A noite musical no templo do futebol brasileiro começou cedo, quando Tim Bernardes subiu ao palco pontualmente às 19h. O cantor apresentou ao público músicas da sua banda O Terno e também do seu trabalho solo, "Recomeçar", lançado em 2017.
Mais tarde, quando o Maracanã já estava tomado pela multidão, Marcelo Camelo, Rodrigo Amarante, Bruno Medina e Rodrigo Barba surgiram em cena com 30 minutos de atraso, às 21h30. Daí para frente, foi uma sucessão de momentos apoteóticos.
Acompanhado dos músicos Gabriel Bubu (guitarra), Bubu (trompete), Mauro Zacharias (trombone) e Índio (saxofone), o quarteto abriu a apresentação com "A Flor", do álbum "Bloco do Eu Sozinho", de 2001.
Com a plateia cantando muito alto e forte, como de costume nos shows do Los Hermanos, o grupo emendou em "Além do que se Vê", presente no disco "Ventura" (2003), deixando os fãs ainda mais agitados. Enquanto Camelo soltava um tímido "boa noite", o "que loucura" de Amarante indicava o quanto a banda também estava feliz.
A apresentação, única da turnê com transmissão pelo Multishow, seguiu aquecida com "Retrato pra Iaiá" e "O Vencedor". Em seguida, veio "O Vento", do álbum "4" (2005), "Todo Carnaval tem seu Fim" e "Condicional".
Foi então que a banda tocou a inédita "Corre corre" (que haja próximas), com boa recepção dos fãs. Após "A Outra", "Morena" e "Pois É", Amarante e cia executaram "Sentimental", transformando o Maracanã em uma mar de luzes brancas geradas pelos smartphones.
Passados os minutos de maior sensibilidade da apresentação, o grupo tocou "Samba a Dois" e deixou todo mundo enlouquecido com a sequência destruidora de "Tenha Dó", do álbum de estreia "Los Hermanos" (1999), "Quem Sabe" e "Descoberta". Era possível perceber o público abrindo diversas rodinhas em diferentes pontos do estádio.
Para acalmar os corações acelerados, Camelo cantou "Anna Júlia", agradando uma pequena parcela da plateia que estava perdida por lá. Ao parar para conversar com os fãs, o marido de Mallu Magalhães lembrou o início de carreira do quarteto, quando o grupo fazia shows em "todos os cantos da cidade" e "em lugares pequenos e escondidos". "20 anos se passaram e vocês agora aqui, no Maracanã!", comemorou Camelo.
A apresentação seguiu com "O Velho e o Moço", "Paquetá" e "Do Sétimo Andar". Ao caminhar para reta final do show, Camelo e Amarante perguntaram quem estava ali pela primeira vez e cerca de 30% levantaram as mãos, o que aponta a renovação em seu público.

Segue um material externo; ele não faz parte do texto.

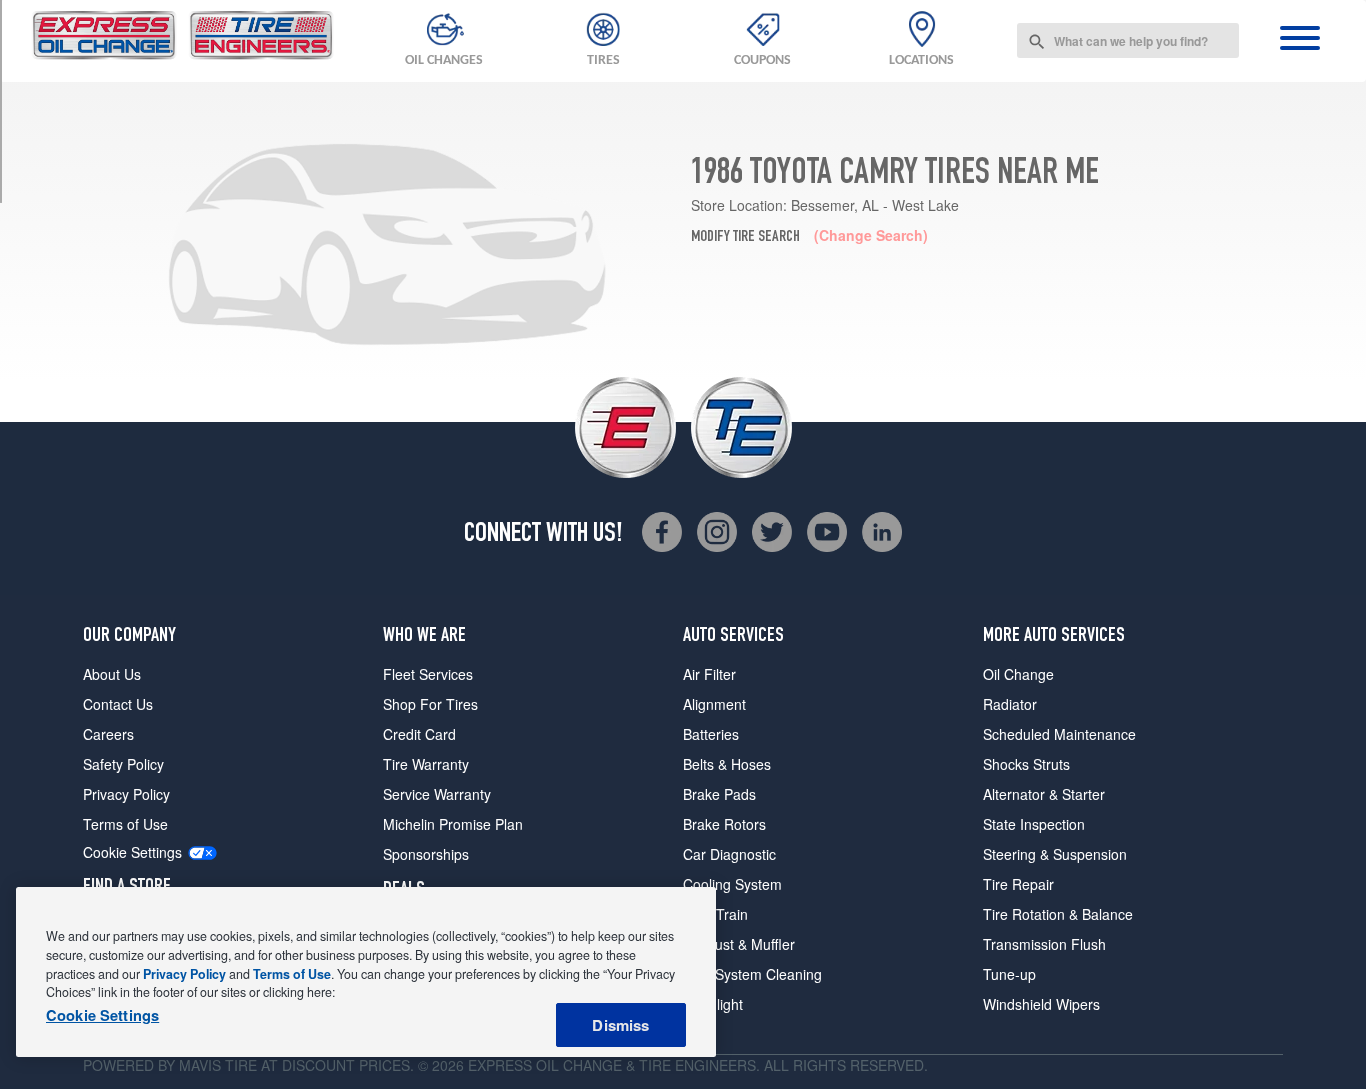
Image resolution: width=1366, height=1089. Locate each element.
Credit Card (419, 734)
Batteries (711, 734)
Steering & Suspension (1055, 854)
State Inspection (1034, 824)
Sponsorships (426, 854)
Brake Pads (719, 794)
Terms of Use (125, 824)
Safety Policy (123, 764)
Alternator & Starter (1044, 794)
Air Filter (709, 674)
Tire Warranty (426, 764)
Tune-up (1009, 974)
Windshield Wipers (1041, 1004)
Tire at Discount (290, 1065)
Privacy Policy (126, 794)
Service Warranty (437, 794)
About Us (112, 674)
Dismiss (620, 1025)
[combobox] (1128, 40)
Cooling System (732, 884)
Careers (108, 734)
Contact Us (118, 704)
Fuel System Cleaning (752, 974)
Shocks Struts (1026, 764)
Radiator (1010, 704)
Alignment (714, 704)
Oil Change (1018, 674)
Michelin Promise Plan (453, 824)
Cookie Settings (132, 852)
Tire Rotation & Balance (1058, 914)
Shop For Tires (430, 704)
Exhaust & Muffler (739, 944)
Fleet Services (428, 674)
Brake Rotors (724, 824)
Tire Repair (1018, 884)
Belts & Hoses (727, 764)
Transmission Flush (1044, 944)
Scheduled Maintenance (1059, 734)
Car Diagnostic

Para fechar o repertório antes do bis, o LH escolheu "Último Romance", "De Onde Vem a Calma" e "Conversa de Botas Batidas", quando os vocalistas apresentaram todos os instrumentistas, às 23h12. Pouco depois, o grupo retornou para incendiar a plateia pela última vez com "Deixa o Verão", "Azedume" e "Pierrot".

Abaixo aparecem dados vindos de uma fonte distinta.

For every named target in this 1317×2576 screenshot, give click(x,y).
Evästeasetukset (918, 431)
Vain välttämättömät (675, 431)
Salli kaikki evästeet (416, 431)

Ovacionado pelos fãs, o Los Hermanos se despediu, emocionado, na frente do palco. O "jogo" poderia estar ganho desde o começo, mas cada apresentação da banda parece ter um componente diferente, por mais que as canções sejam as mesmas. Não soa como repetição, mas sim um preenchimento da alma. Quem sabe um dia alguém consiga explicar.
Setlist:
1- "A Flor"
2- "Além do que se Vê"
3- "Retrato pra Iaiá"
4- "O Vencedor"
5- "O Vento"
6- "Todo Carnaval Tem seu Fim"
7- "Condicional"
8- "Corre Corre"
9- "Primeiro Andar"
10- "A Outra"
11- "Morena"
12- "Pois É"
13- "Sentimental"
14- "Samba a Dois"
15- "Tenha Dó"
16- "Quem Sabe"
17- "Descoberta"
18- "Anna Júlia"
19- "O Velho e o Moço"
20- "Paquetá"
21- "Do Sétimo Andar"
22- "Último Romance"
23- "De Onde Vem a Calma"
24- "Conversa de Botas Batidas"
Bis:
25- "Deixa o Verão"
26- "Azedume"
27- "Pierrot"
Receba novidades do Whiplash.NetWhatsAppTelegramFacebookInstagramTwitterYouTubeGoogle NewsE-MailApps



Bangers Open Air divulga as primeiras atrações da edição 2027
Ouça Sebastian Bach cantando "Man on the Silver Mountain" em tributo ao Rainbow
As 25 melhores bandas de todos os tempos, segundo a Classic Rock
As bandas clássicas e nem tanto que estarão no novo game dos criadores do Guitar Hero
Após revelar primeiras atrações, Bangers Open Air abre venda de ingressos; veja os preços
Show do Kiss deu origem a uma das maiores bandas da história do thrash metal
A melhor música do Anthrax de todos os tempos, segundo Scott Ian
Os ícones do metal que faziam Robert Plant sentir vergonha da própria influência
Dimmu Borgir confirmado no Liberation Festival em São Paulo
Há 40 anos o Queen lançava "A Kind of Magic", álbum que marcou a despedida de Freddie dos palcos
Copenhell vem aí com 76 bandas em 4 dias de shows; veja o line-up aqui
A música de um disco seminal do Metallica que James Hetfield nunca quis tocar ao vivo
7 clássicos do rock nacional lançados em 1994 que são lembrados até hoje
O disco punk clássico que Billie Joe Armstrong chamou de "um monte de merda"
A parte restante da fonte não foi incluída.